- **MATERIALS PROVIDED**:
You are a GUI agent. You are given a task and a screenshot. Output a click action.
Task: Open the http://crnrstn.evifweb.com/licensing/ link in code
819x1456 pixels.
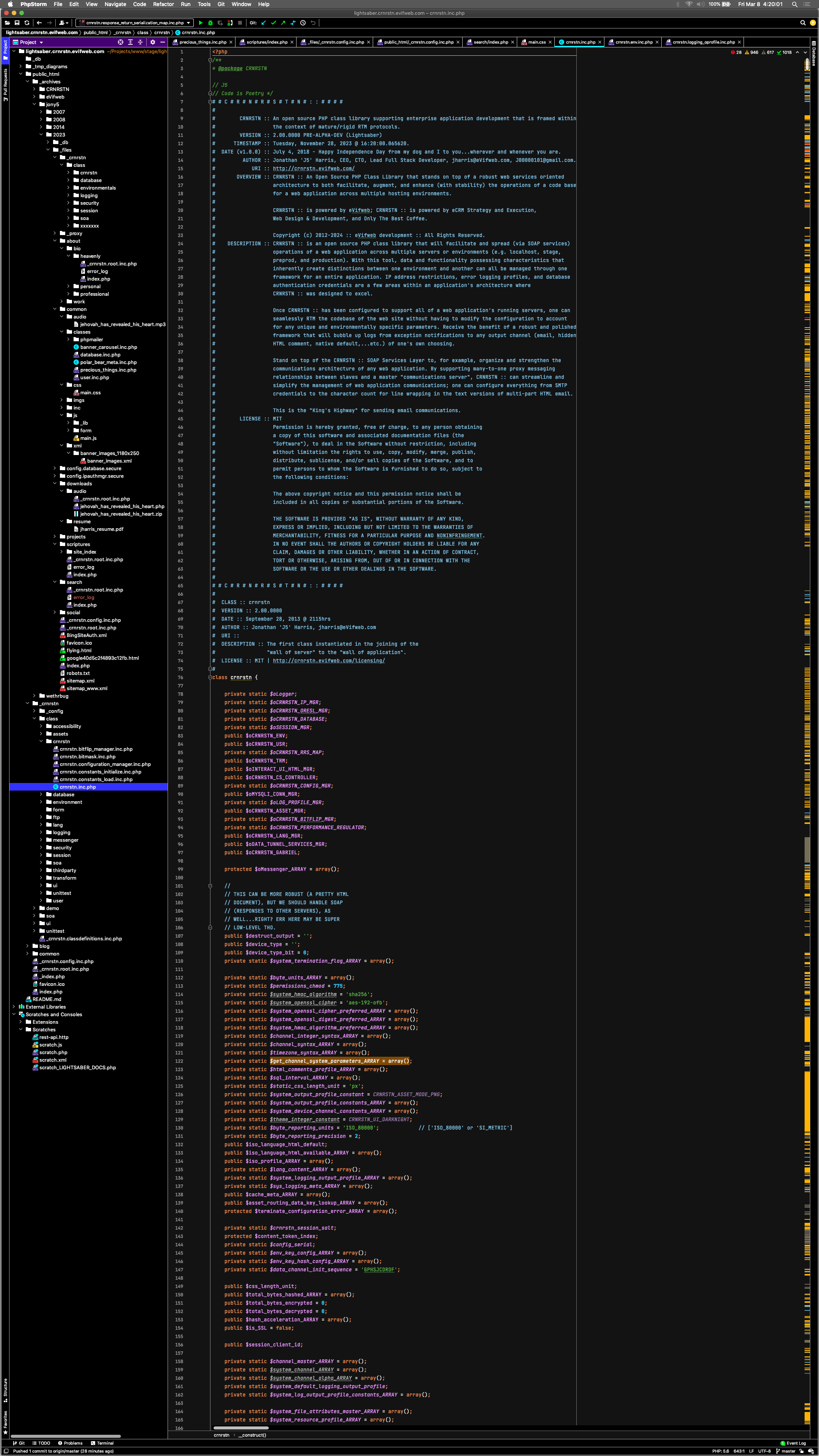[x=328, y=661]
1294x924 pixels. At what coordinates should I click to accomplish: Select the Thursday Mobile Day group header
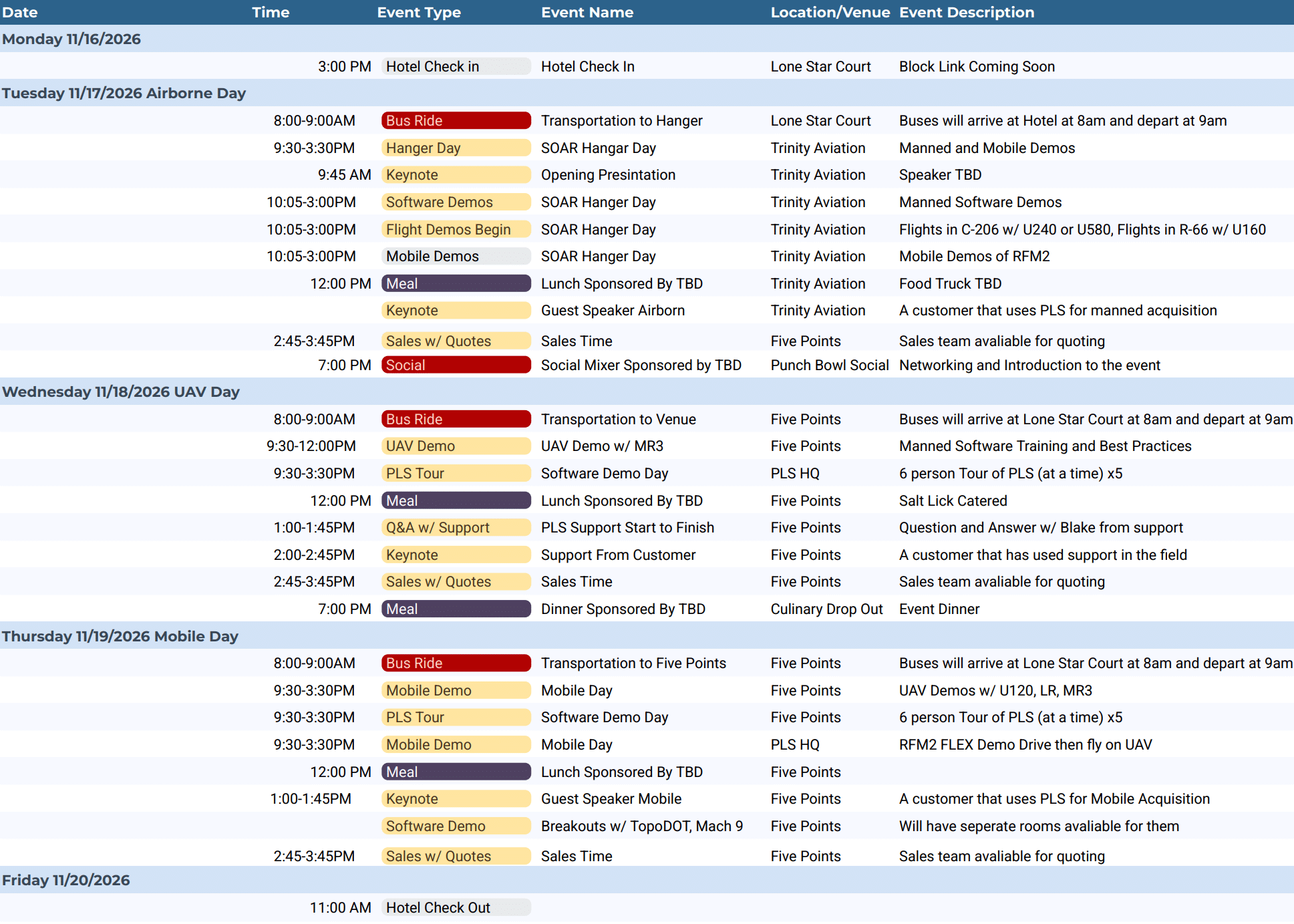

- **JOB**: Rewrite these lines with "pixels" replaced by "px", keeping everything else unchanged, and omit the pictures from your answer.

- **OUTPUT FOR THIS TASK**:
You are a GUI agent. You are given a task and a screenshot. Output a click action.
Task: Open the http://crnrstn.evifweb.com/licensing/ link in code
819x1456 px.
[x=328, y=661]
1294x924 px. At what coordinates should I click to accomplish: Select the Thursday Mobile Day group header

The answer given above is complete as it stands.